Alright folks here's the skinny. 
I'm building an end table for a family friend and it's gotta be perfect. I want her to think I went out and bought this thing. 
I'm using 3/4'' oak plywood I bought from Lowes and the project is just about ready for a finish. Ultimately, the topcoat will be water-based polyurethane. (Rustoleum)
I sanded the surface of some scrap (random orbit) with 80, 120, 220, raised the grain with water and hit it one last time with 220. Glass-smooth. When I put the Poly on my newly-surfaced scrap I encountered a problem, though. Even though the surface is well-sanded, after about 6 coats of poly I can still feel the grain when I run my finger over the surface. 
You know those dark, curved, cathedral lines on red oak? It seems like those lines have little tiny straws hiding in them that wick the polyurethane away from the surface. Everything BUT those dark grain lines looks perfect.

Y'all have never led me astray. What do you think? Keep slapping on poly until it finally seals over? Should I use sanding sealer before the poly? What about clear, de-waxed shellac?


----------



## tcleve4911 (Dec 16, 2006)

I do not like the water based polyurethanes for furniture.
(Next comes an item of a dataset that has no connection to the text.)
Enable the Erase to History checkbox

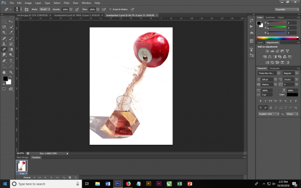tap(109, 9)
Period.
I know that's not much of an answer but that's been my experience.

I've said this before and others will chime in....


----------



## cabinetman (Jul 5, 2007)

ianjeisenberg said:


> Alright folks here's the skinny.
> I'm building an end table for a family friend and it's gotta be perfect. I want her to think I went out and bought this thing.
> I'm using 3/4'' oak plywood I bought from Lowes and the project is just about ready for a finish. Ultimately, the topcoat will be water-based polyurethane. (Rustoleum)
> I sanded the surface of some scrap (random orbit) with 80, 120, 220, raised the grain with water and hit it one last time with 220. Glass-smooth. When I put the Poly on my newly-surfaced scrap I encountered a problem, though. Even though the surface is well-sanded, after about 6 coats of poly I can still feel the grain when I run my finger over the surface.
> ...


I wouldn't ever use 80x sandpaper...way too coarse. You may not get out that severe of an abrasion without perforating the veneer. 
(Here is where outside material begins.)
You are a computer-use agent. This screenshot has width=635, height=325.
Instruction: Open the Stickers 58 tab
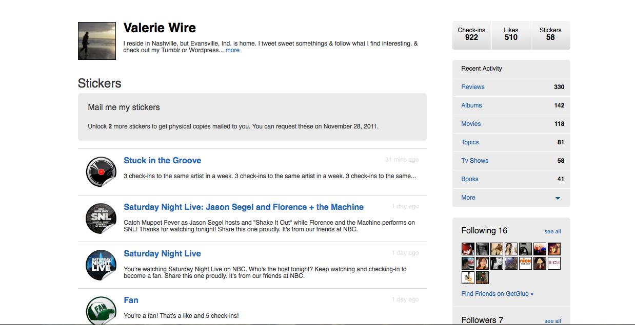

I've been using waterbase polyurethane since I stopped using lacquer...about 25 years ago. I don't wet the wood first. For veneer faced plywood, I will lightly sand (with the grain) with 180x-220x, with open coat sandpaper, just to clean up any handling or tool markings. I sand in between coats with 320x (same type sandpaper). 

I apply thin sprayed coats 4-5 or whatever is necessary. The finish I get IMO is equal to look, feel, and durability of lacquer.










 







.


----------